Os pré-candidatos estão nervosos – a data, 3 de janeiro, quando os cidadãos de Iowa sairão para discutir quem querem disputando as eleições presidenciais norte-americanas, está chegando.
Uns meses atrás, o cenário era de grande confusão no Partido Republicano e, no Democrata, uma aparente certeza de que Hillary Clinton sairia vitoriosa. Pois inverteu.
Nesta reta final, o governador do Arkansas, Mike Huckabee, começa a disparar em todas as pesquisas estaduais. É, evidentemente, cedo para garantir que será o candidato. Mas se há um nome forte nesta corrida é o dele.
No lado democrata, embolou. Em Iowa, Hillary Clinton, Barack Obama e John Edwards tem, de certa forma, iguais chances de vencerem. Edwards domina o interior, que apesar de menos eleitores, tem maior peso no coeficiente eleitoral. Obama e Hillary disputam os centros. Pode dar qualquer coisa – e o resultado influirá nas primárias de New Hampshire, poucos dias depois.
Obama tem conseguido ‘apoios’ curiosos, como chama atenção Jay Carney, um dos blogueiros políticos da revista Time. O ‘apoios’ vai entre aspas porque não se trata de declaração de voto. Mas dois jornalistas importantes decidiram entrar no debate sobre o que é mais importante, se a experiência de Hillary ou a maneira como Obama foi criado, com um pai queniano, um padrasto da Indonésia e alguma passagem pelo Havaí multicultural, que ele argumenta gera empatia para compreender como o resto do mundo pensa os EUA.
Um desses jornalistas é Fareed Zakaria, ex-diretor de redação da prestigiosa revista Foreign Affairs, atual diretor das edições internacionais da Newsweek. Zakaria, um homem refinado, globalizado e cético à beça, vem de família de origem indiana e muçulmana. Apesar de todos seus diplomas, acredita que sua compreensão de mundo se dá a partir do que aprendeu tendo contato com outros diferentes. Ele, que sempre valorizou experiência, sugere que o argumento de Obama faz mais sentido.
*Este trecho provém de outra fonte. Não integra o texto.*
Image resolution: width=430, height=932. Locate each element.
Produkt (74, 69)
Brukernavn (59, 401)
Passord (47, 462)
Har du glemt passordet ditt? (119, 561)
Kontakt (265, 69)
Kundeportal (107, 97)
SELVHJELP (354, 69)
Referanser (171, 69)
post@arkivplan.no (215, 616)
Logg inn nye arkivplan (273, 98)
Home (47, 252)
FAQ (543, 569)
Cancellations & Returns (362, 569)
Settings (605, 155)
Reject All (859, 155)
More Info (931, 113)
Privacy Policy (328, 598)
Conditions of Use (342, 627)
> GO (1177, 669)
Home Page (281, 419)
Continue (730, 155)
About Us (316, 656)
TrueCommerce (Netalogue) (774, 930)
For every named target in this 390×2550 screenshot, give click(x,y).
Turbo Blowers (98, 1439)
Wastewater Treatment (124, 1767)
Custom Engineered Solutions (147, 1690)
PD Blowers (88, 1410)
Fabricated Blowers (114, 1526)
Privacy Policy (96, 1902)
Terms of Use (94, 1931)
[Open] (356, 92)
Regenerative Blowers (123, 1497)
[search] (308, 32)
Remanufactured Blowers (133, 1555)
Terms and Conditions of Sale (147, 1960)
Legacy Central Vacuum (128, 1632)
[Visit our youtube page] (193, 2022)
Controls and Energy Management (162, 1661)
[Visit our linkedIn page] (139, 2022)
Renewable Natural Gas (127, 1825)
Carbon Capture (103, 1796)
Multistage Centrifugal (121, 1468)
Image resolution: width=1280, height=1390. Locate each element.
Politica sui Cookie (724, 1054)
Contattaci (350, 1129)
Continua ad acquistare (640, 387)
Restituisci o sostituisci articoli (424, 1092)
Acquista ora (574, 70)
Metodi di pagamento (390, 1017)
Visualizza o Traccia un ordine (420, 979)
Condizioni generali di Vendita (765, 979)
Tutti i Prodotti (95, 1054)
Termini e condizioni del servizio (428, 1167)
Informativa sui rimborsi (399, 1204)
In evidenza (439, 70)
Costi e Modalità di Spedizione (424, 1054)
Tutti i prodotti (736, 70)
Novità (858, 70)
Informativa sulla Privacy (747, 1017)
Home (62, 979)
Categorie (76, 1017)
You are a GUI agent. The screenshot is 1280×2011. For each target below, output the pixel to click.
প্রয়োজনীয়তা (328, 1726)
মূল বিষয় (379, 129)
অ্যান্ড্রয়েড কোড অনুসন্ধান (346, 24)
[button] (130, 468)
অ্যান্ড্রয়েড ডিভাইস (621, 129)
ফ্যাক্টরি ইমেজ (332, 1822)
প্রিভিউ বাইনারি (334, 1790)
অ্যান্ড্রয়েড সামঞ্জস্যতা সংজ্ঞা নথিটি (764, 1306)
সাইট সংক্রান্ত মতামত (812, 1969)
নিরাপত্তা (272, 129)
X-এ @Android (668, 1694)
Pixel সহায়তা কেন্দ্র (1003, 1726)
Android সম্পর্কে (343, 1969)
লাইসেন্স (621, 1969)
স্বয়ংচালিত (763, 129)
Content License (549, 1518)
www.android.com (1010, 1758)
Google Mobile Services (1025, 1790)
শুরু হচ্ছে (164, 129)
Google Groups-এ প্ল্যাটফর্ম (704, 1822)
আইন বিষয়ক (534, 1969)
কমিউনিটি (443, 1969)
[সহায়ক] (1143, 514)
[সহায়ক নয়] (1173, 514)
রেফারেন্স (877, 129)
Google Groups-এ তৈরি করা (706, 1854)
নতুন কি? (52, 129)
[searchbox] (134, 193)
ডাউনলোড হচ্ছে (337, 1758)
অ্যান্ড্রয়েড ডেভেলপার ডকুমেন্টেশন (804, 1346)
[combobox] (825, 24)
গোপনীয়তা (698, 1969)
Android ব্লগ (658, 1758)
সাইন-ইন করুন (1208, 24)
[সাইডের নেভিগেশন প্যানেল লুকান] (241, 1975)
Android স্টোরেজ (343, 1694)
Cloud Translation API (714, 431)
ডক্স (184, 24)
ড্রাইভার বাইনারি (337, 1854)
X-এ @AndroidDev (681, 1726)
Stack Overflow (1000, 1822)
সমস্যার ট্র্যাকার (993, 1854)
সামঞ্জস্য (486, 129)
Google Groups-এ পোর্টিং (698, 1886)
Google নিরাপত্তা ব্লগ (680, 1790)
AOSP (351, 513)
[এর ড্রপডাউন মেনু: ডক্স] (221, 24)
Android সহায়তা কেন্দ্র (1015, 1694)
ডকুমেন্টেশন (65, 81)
O segundo ‘apoio’ é surpreendente: David Brooks, o colunista conservador do New York Times. Brooks segue mais ou menos o mesmo argumento de Zakaria – mas ele, que em geral sequer cogitaria qualquer candidato democrata, é incrivelmente gentil e respeitoso com Barak Obama. Quase parece estar mesmo declarando seu voto.
Se algum dos dois tem como virar eleição? Dificilmente. A corrida segue. Mas, nas elites intelectuais, o principal argumento que sustenta a candidatura Hillary Clinton – sua experiência – acaba de rodar.